Thursday, September 01, 2022

Why is WAR not proportionate to IP

Having dropped the earlier bombshell this morning that pitchers of today are able to roughly keep up with pitchers of yesteryear, the question should really be: why would you think WAR would be proportionate to IP?

Suppose in 2021 we had pitcher usage like that of the 1970s, with complete games galore, smaller staffs and so on.  Then in 2022, everyone came to the realization that they want to bring in over 100 pitchers into the league.  What happens to the value of the existing pitchers?

Well, all of the pitchers that are brought up, essentially quadruple-A pitchers, would all have zero value, no WAR. It's the very definition of the "R" in WAR: wins above replacement-level. Given that WAR is a fixed amount, that means all the existing pitchers would have the same amount of WAR that they had the previous year.

You see, it doesn't matter, necessarily how many innings you throw.  What matters is how well you can pitch compared to the quadruple-A pitcher.  And if you can improve your performance on a per pitch basis and throw fewer pitches, the two combined call allow you to maintain the same level of value.  
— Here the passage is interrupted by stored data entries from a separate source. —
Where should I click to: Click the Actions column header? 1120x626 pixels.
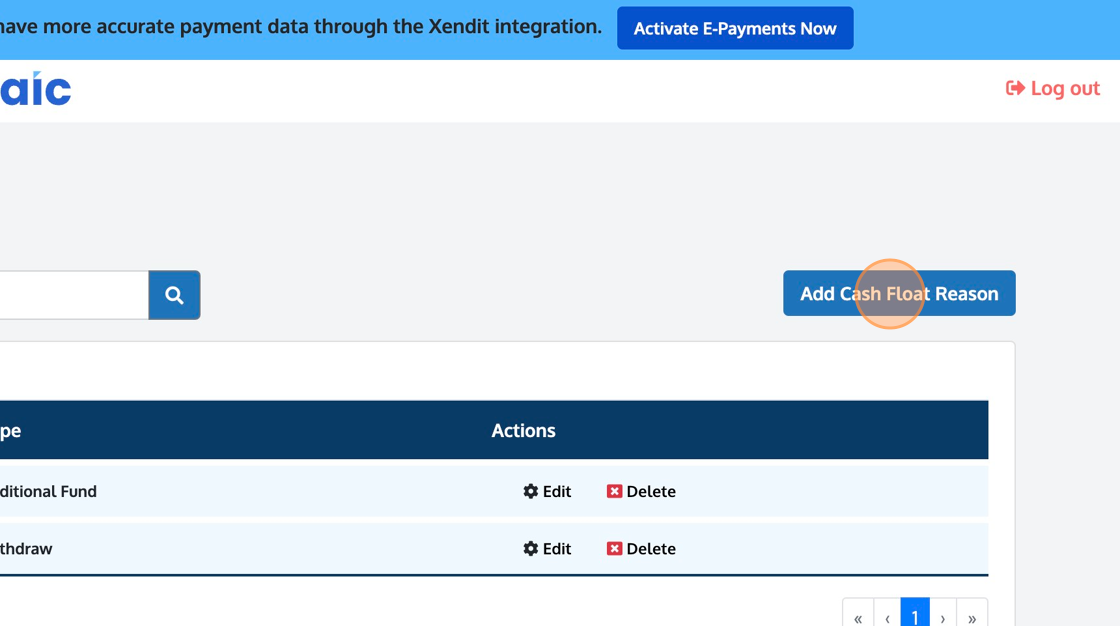click(x=523, y=430)
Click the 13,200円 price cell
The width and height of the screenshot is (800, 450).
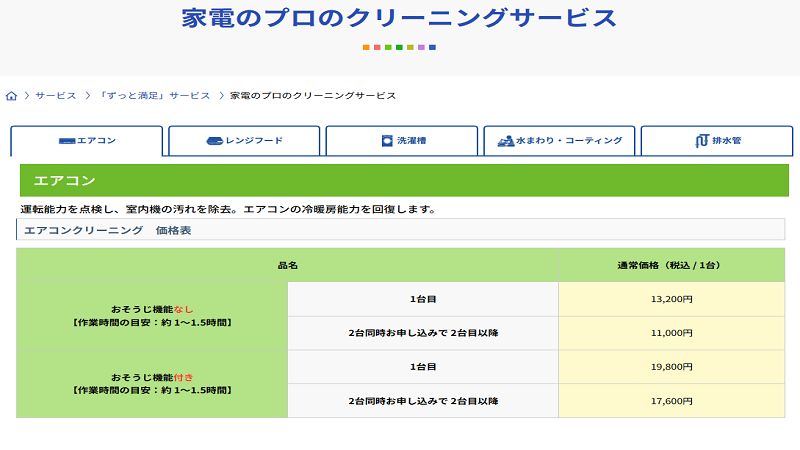(671, 298)
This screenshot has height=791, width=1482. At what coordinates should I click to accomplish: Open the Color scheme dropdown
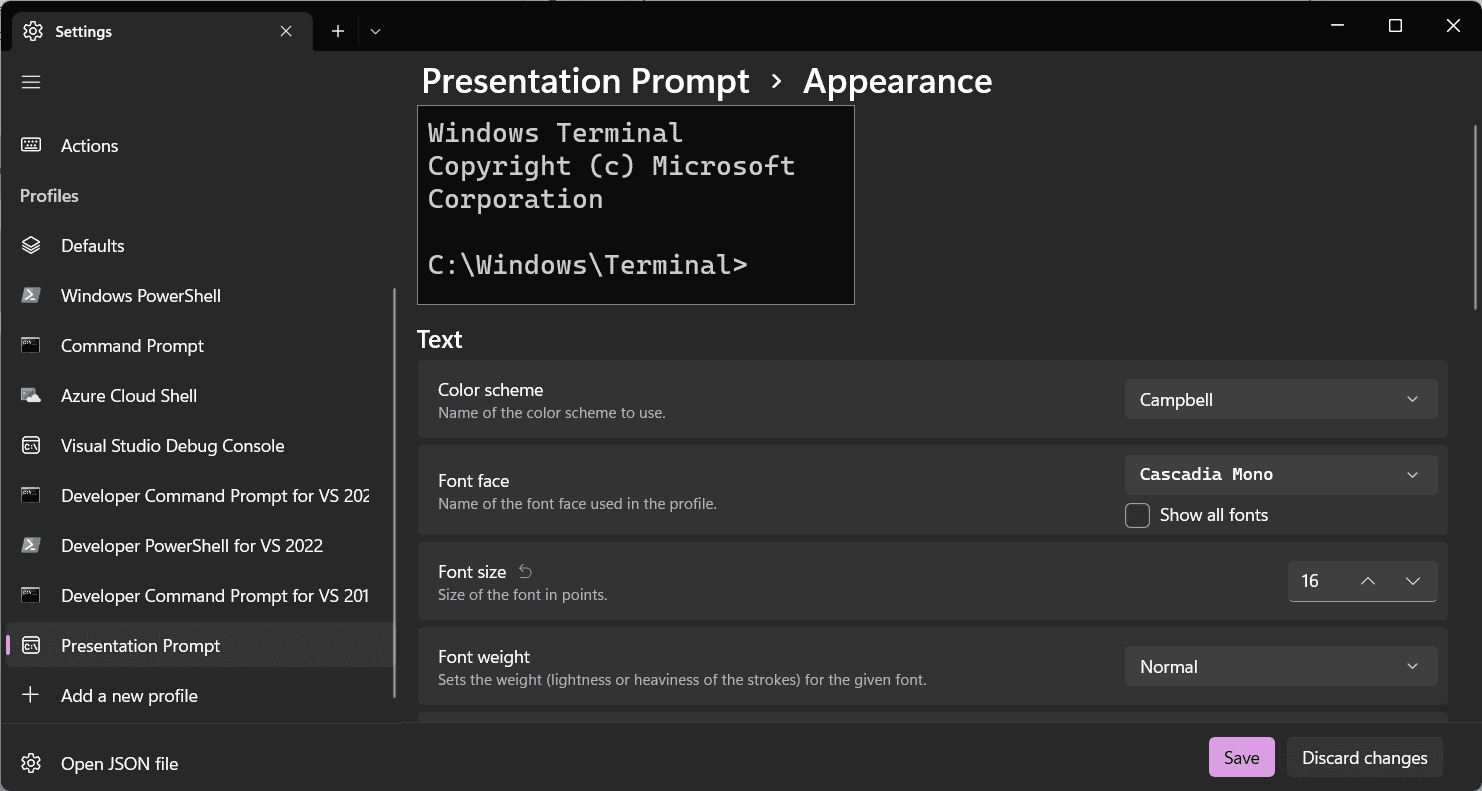[x=1280, y=400]
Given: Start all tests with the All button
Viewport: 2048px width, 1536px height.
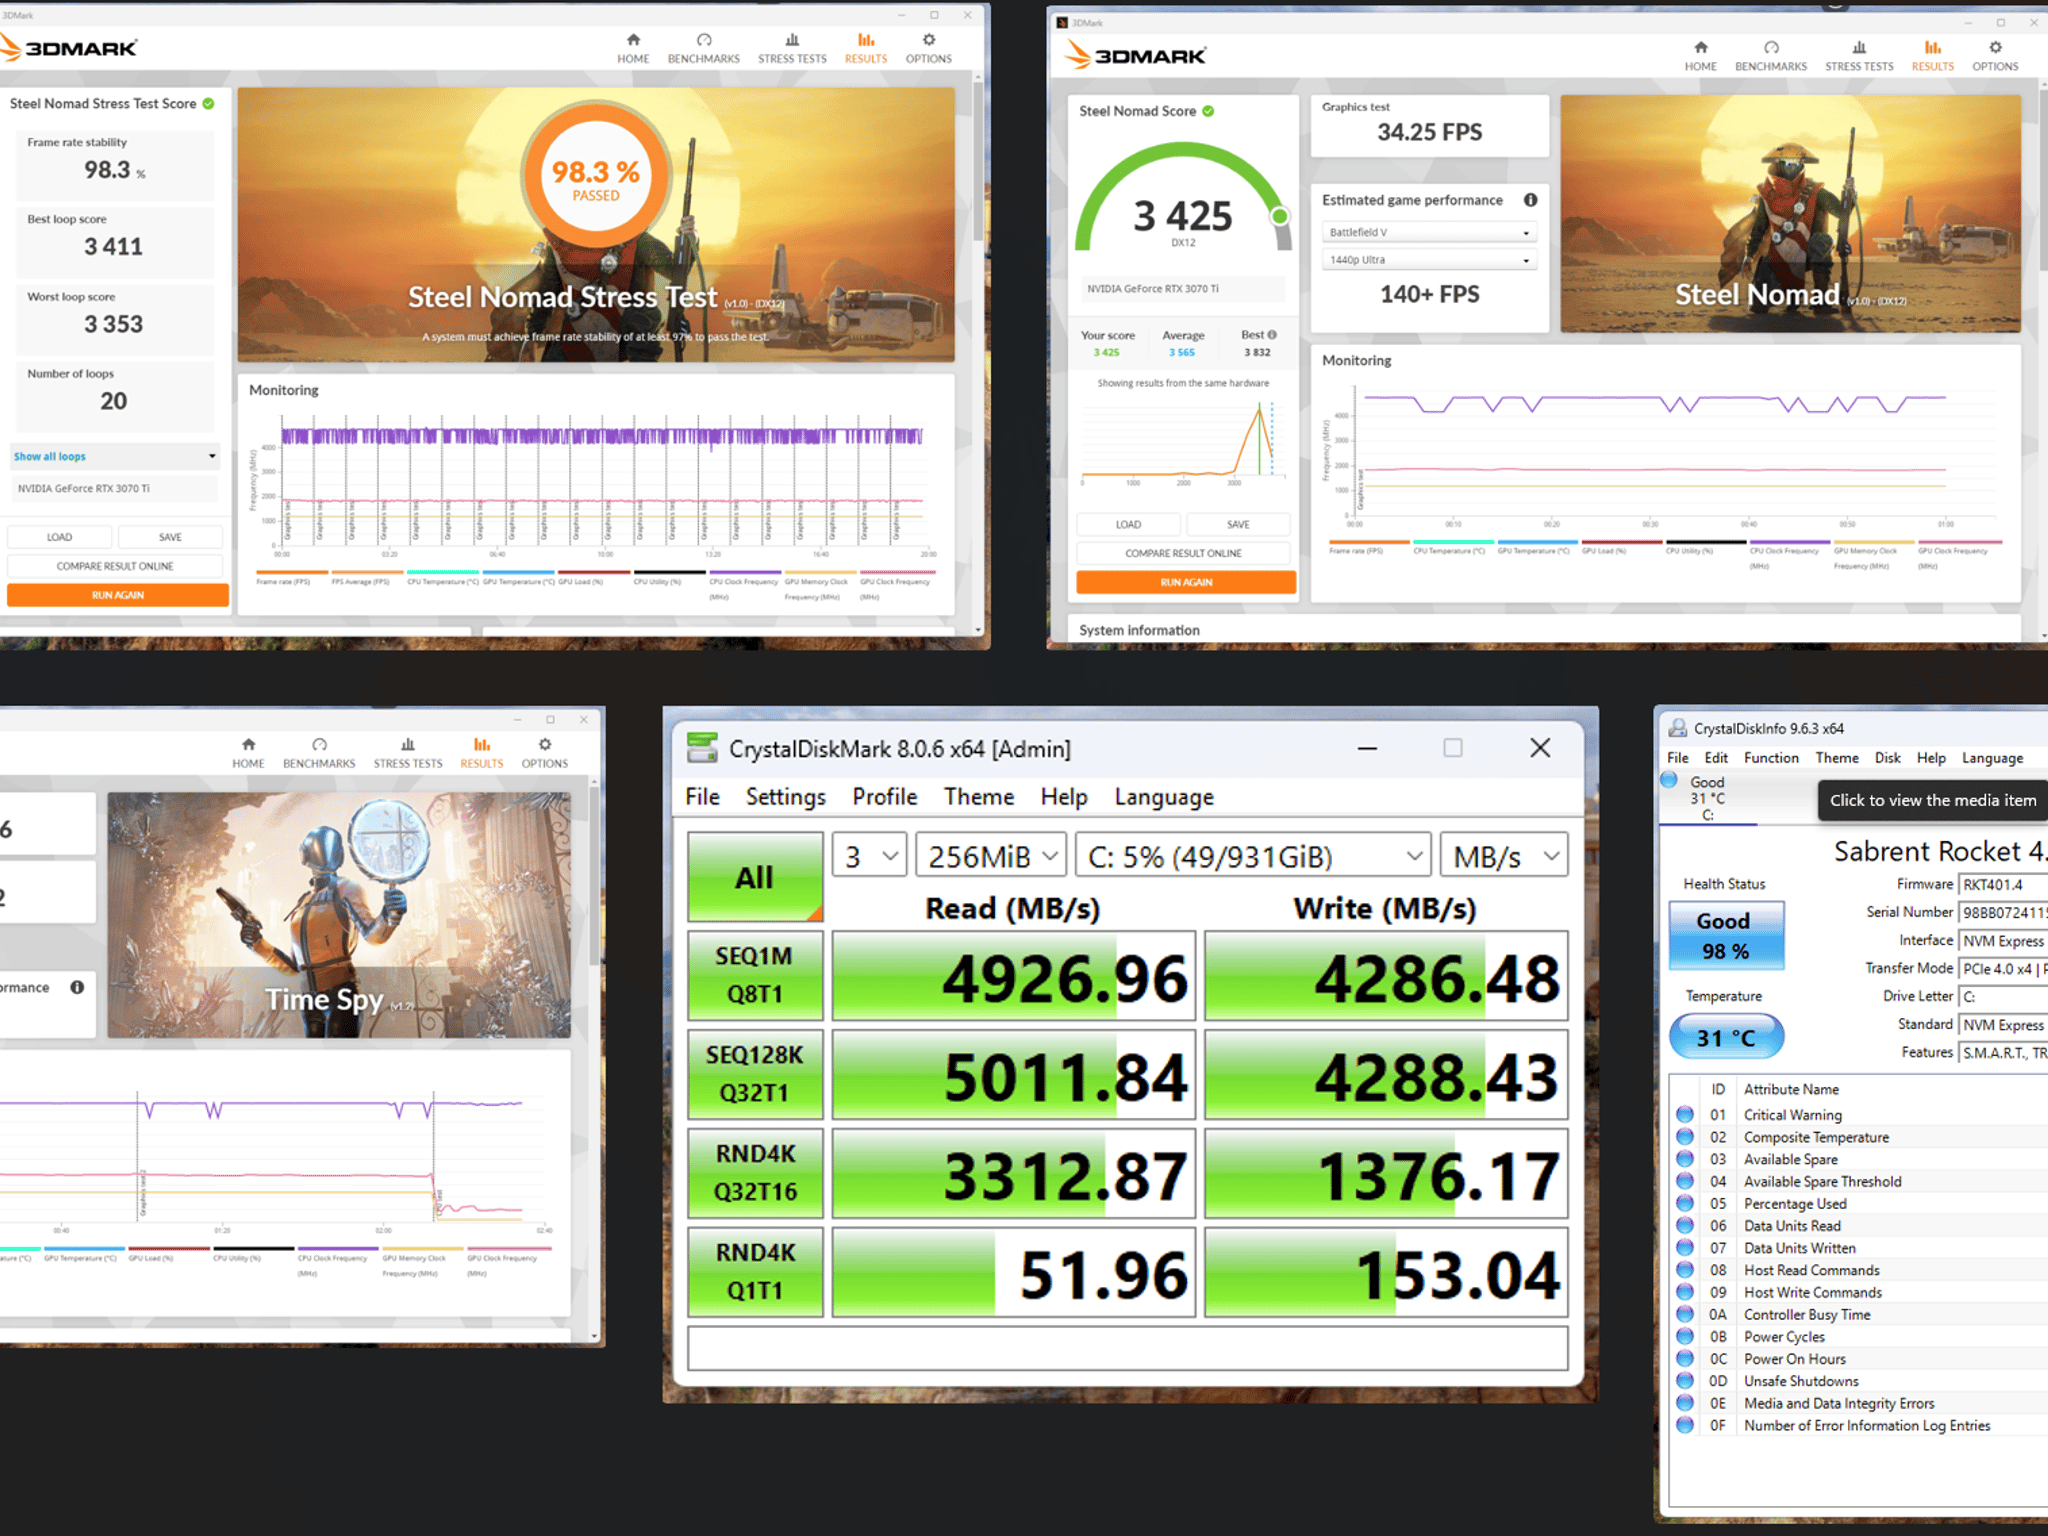Looking at the screenshot, I should pos(755,877).
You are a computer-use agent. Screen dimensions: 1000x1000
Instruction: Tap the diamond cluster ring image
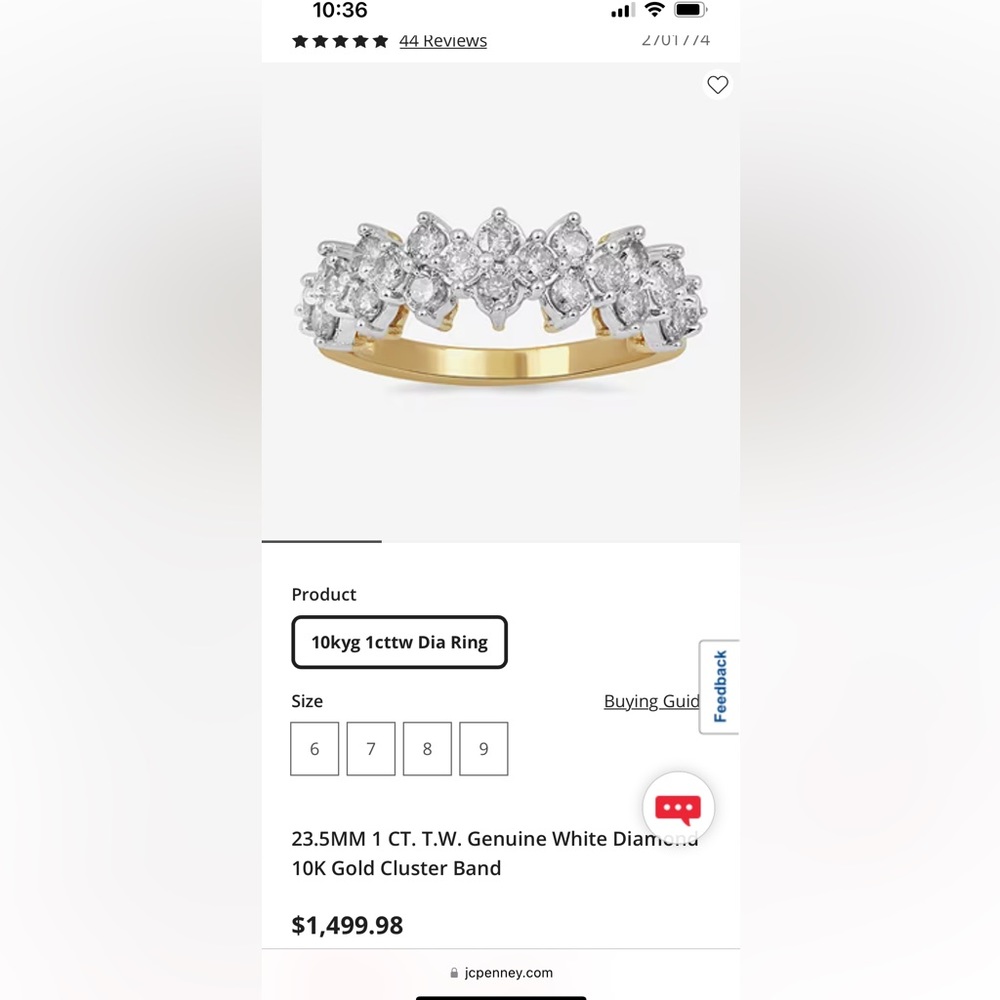tap(501, 298)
All that's happened is that the superstars of today have shed their "replacement level" innings, which allows them to improve their rate stats (while dropping their innings). And so their quality X quantity is maintained.

This is how Kershaw, Verlander, and Scherzer can have value similar to the best pitchers of the 1970s, even though though IP totals of the 2010s would land them in 15th to 30th place in the 1970s.

And so WAR is not proportionate to IP, nor should that have been the expectation, necessarily.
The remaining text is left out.